> [What this task involves]:
Write the next part of the credit rating commentary on the portfolio transaction, picking up after its final sentence.
Begin Reading text
Average Portfolio Credit Quality (Neutral): Fitch assesses the
average credit quality of obligors at 'B'/ 'B-'. The Fitch weighted
average rating factor of the identified portfolio is 25.9.

High Recovery Expectations (Positive): At least 90% of the
portfolio will comprise senior secured obligations. Fitch views the
recovery prospects for these assets as more favourable than for
second-lien, unsecured and mezzanine assets. The Fitch weighted
average recovery rate of the identified portfolio is 61.3%.

Diversified Portfolio (Positive): The transaction has two matrices
effective at closing corresponding to the 10 largest obligors at
26.5% of the portfolio balance and fixed-rate asset limits at 5%
and 10% of the portfolio.

The transaction also includes various concentration limits,
including a maximum exposure to the three- largest Fitch-defined
industries in the portfolio at 40%. These covenants are intended to
ensure the asset portfolio will not be exposed to excessive
concentration.

Portfolio Management (Neutral): The transaction has a 4.7-year
reinvestment period and includes reinvestment criteria similar to
those of other European transactions. Fitch's analysis is based on
a stressed-case portfolio with the aim of testing the robustness of
the transaction structure against its covenants and portfolio
guidelines.

The transaction can step up one year at one-year post closing,
subject to it passing all tests and the collateral principal amount
(defaults at the Fitch-calculated collateral value) being at least
at the reinvestment target par balance.

Cash Flow Modelling (Positive): The WAL used for the transaction's
matrix and Fitch-stressed portfolio analysis is 12 months less than
the WAL covenant at the issue date. This is to account for the
strict reinvestment conditions envisaged by the transaction after
its reinvestment period. These include, among others, passing both
the coverage tests and the Fitch 'CCC' bucket limitation test as
well the WAL covenant that progressively steps down over time, both
before and after the end of the reinvestment period. Fitch believes
these conditions would reduce the effective risk horizon of the
portfolio during the stress period.

RATING SENSITIVITIES

Factors that Could, Individually or Collectively, Lead to Negative
Rating Action/Downgrade

A 25% increase of the mean default rate (RDR) across all ratings
and a 25% decrease of the recovery rate (RRR) across all ratings of
the identified portfolio would have no impact on the class A-R
notes and A-R loan, would lead to a downgrade of two notches for
the class C-R and E-R notes and one notch for the class B-1-R,
B-2-R, D-R and F-R notes.

Based on the identified portfolio, downgrades may occur if the loss
expectation is larger than initially assumed, due to unexpectedly
high levels of defaults and portfolio deterioration. Due to the
better metrics and shorter life of the identified portfolio than
the Fitch-stressed portfolio, the class B-1-R, B-2-R, D-R, and E-R
notes have a cushion of two notches and the class C-R and F-R notes
one notch. The class A-R notes and A-R loan notes have no cushion.

Should the cushion between the identified portfolio and the
Fitch-stressed portfolio be eroded, due to manager trading or
negative portfolio credit migration, a 25% increase of the mean RDR
and a 25% decrease of the RRR across all ratings of the
Fitch-stressed portfolio would lead to downgrades of up to four
notches.
End Reading text
Begin Dataset entries
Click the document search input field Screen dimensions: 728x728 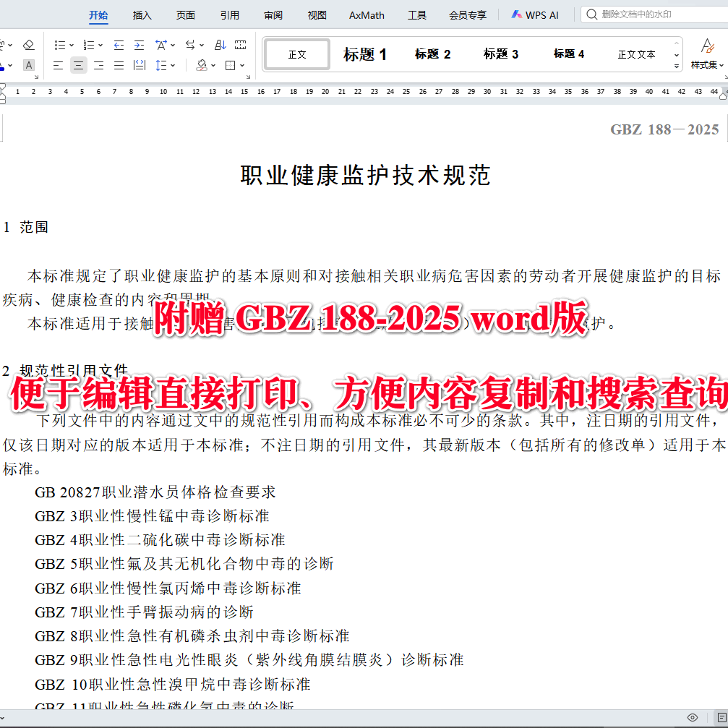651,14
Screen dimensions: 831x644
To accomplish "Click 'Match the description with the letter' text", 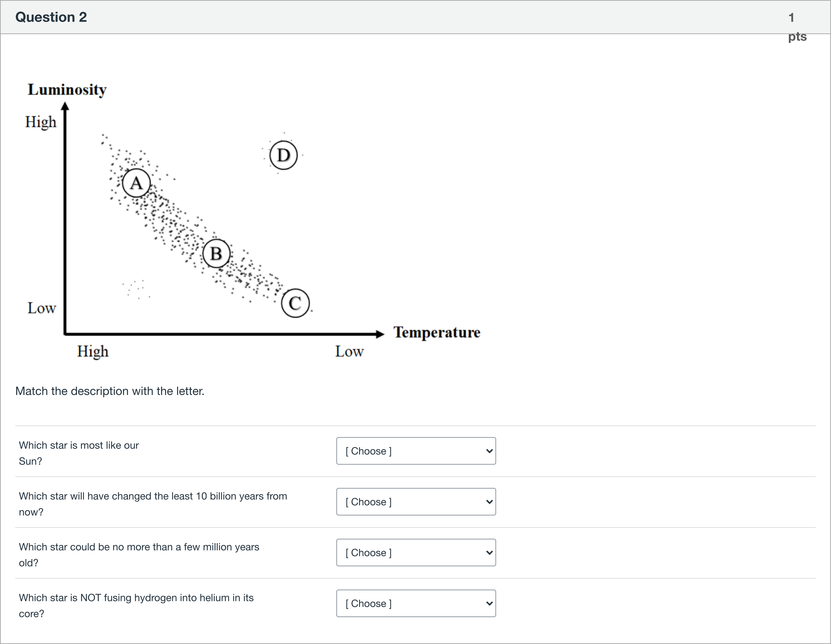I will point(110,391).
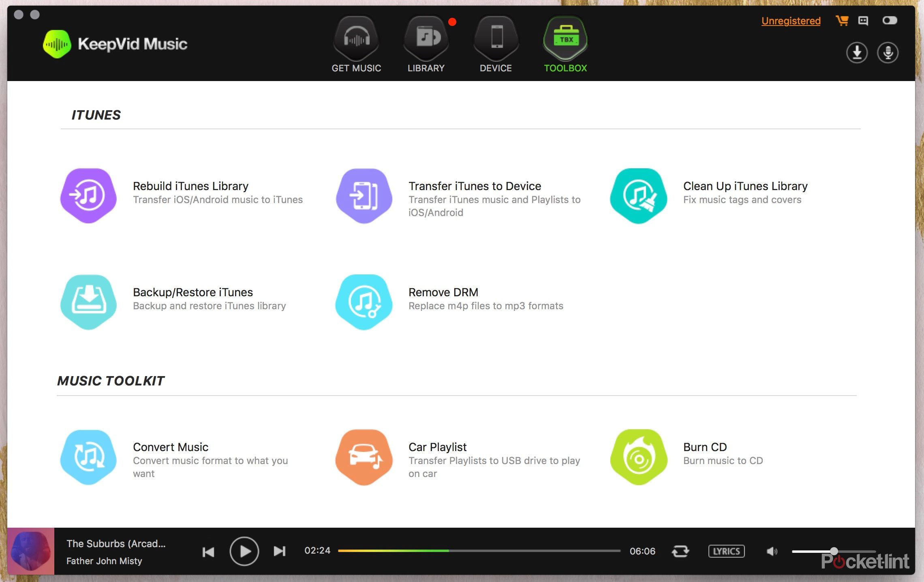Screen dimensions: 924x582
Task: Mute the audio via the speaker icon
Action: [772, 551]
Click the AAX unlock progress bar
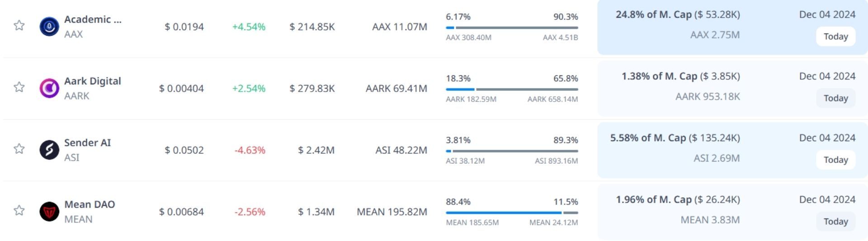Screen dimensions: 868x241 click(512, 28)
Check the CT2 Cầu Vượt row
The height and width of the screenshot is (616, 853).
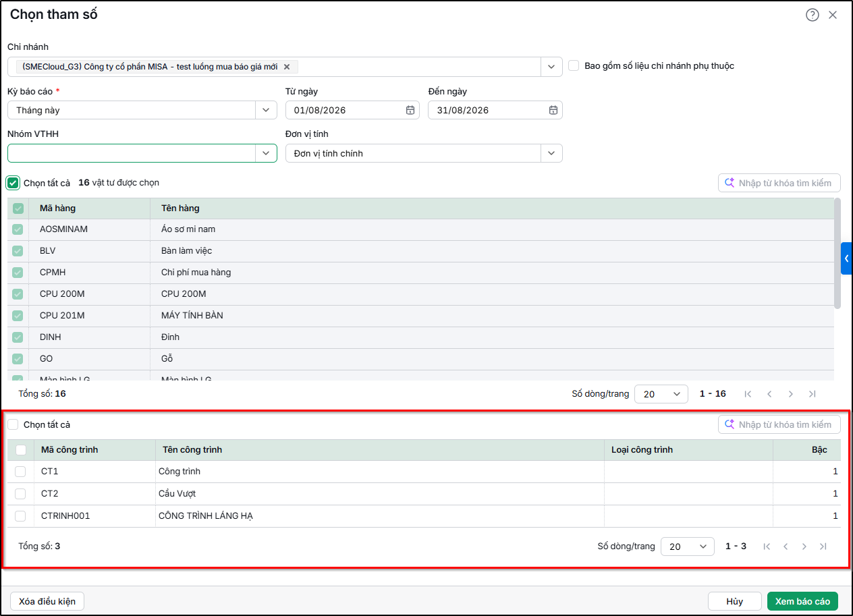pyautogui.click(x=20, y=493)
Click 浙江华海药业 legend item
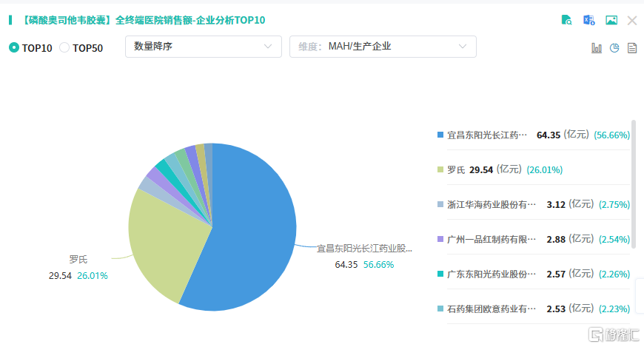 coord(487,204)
End Dataset entries
Begin Dataset entries
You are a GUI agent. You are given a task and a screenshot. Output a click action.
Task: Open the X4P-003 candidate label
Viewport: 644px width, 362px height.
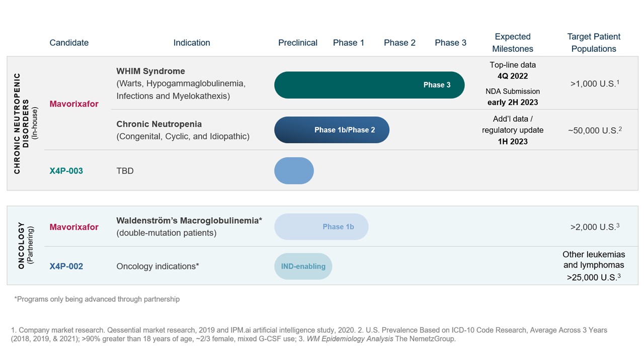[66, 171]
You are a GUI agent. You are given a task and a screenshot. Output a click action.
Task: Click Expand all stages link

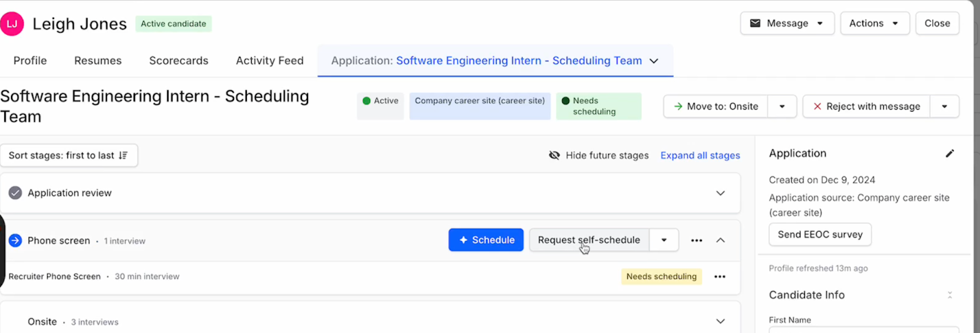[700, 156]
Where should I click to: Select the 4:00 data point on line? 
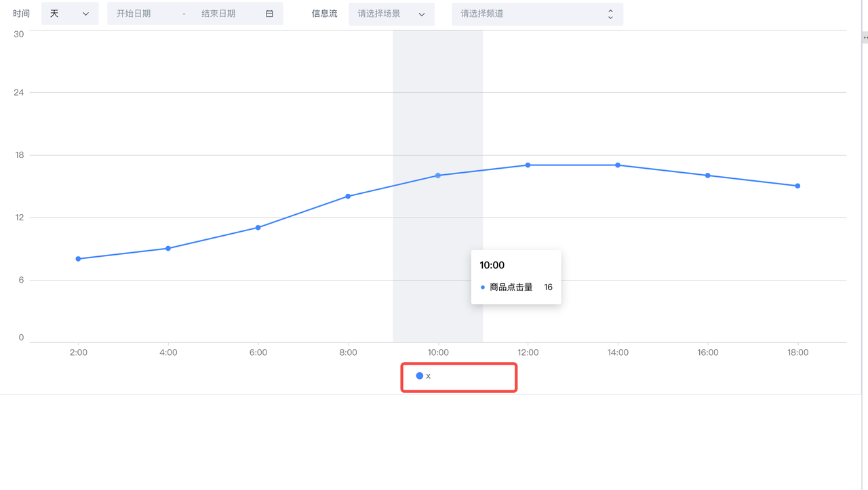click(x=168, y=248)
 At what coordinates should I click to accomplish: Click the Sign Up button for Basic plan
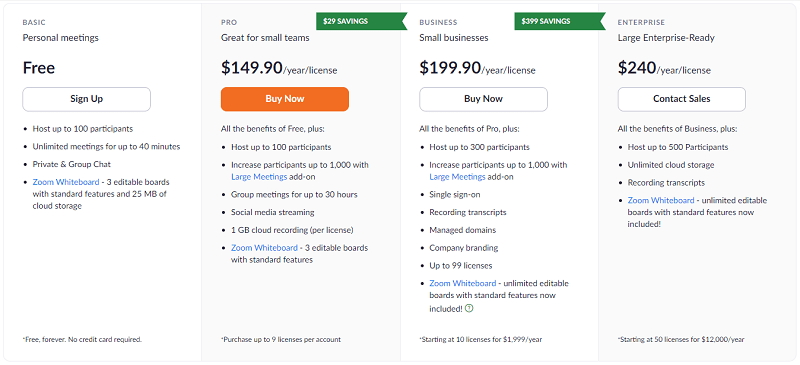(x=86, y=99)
End Dataset entries
Begin Dataset entries
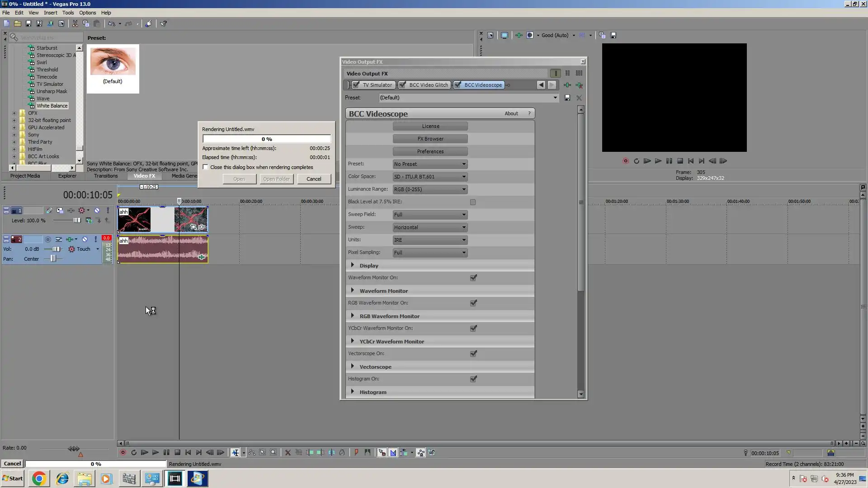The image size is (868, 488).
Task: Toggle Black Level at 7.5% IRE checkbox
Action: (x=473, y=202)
End Dataset entries
> [Answer to the problem]:
Factors that Could, Individually or Collectively, Lead to Positive
Rating Action/Upgrade

A 25% reduction of the mean RDR across all ratings and a 25%
increase in the RRR across all ratings of the Fitch-stressed
portfolio would lead to upgrades of up to three notches, except for
the 'AAAsf' rated notes.

During the reinvestment period, based on the Fitch-stressed
portfolio, upgrades may occur, except for the 'AAAsf' notes, on
better-than-expected portfolio credit quality and a shorter
remaining WAL test, allowing the notes to withstand
larger-than-expected losses for the remaining life of the
transaction. After the end of the reinvestment period, upgrades may
occur on stable portfolio credit quality and deleveraging, leading
to higher credit enhancement and excess spread available to cover
losses in the remaining portfolio.

DATA ADEQUACY

Fitch has checked the consistency and plausibility of the
information it has received about the performance of the asset pool
and the transaction. Fitch has not reviewed the results of any
third-party assessment of the asset portfolio information or
conducted a review of origination files as part of its ongoing
monitoring.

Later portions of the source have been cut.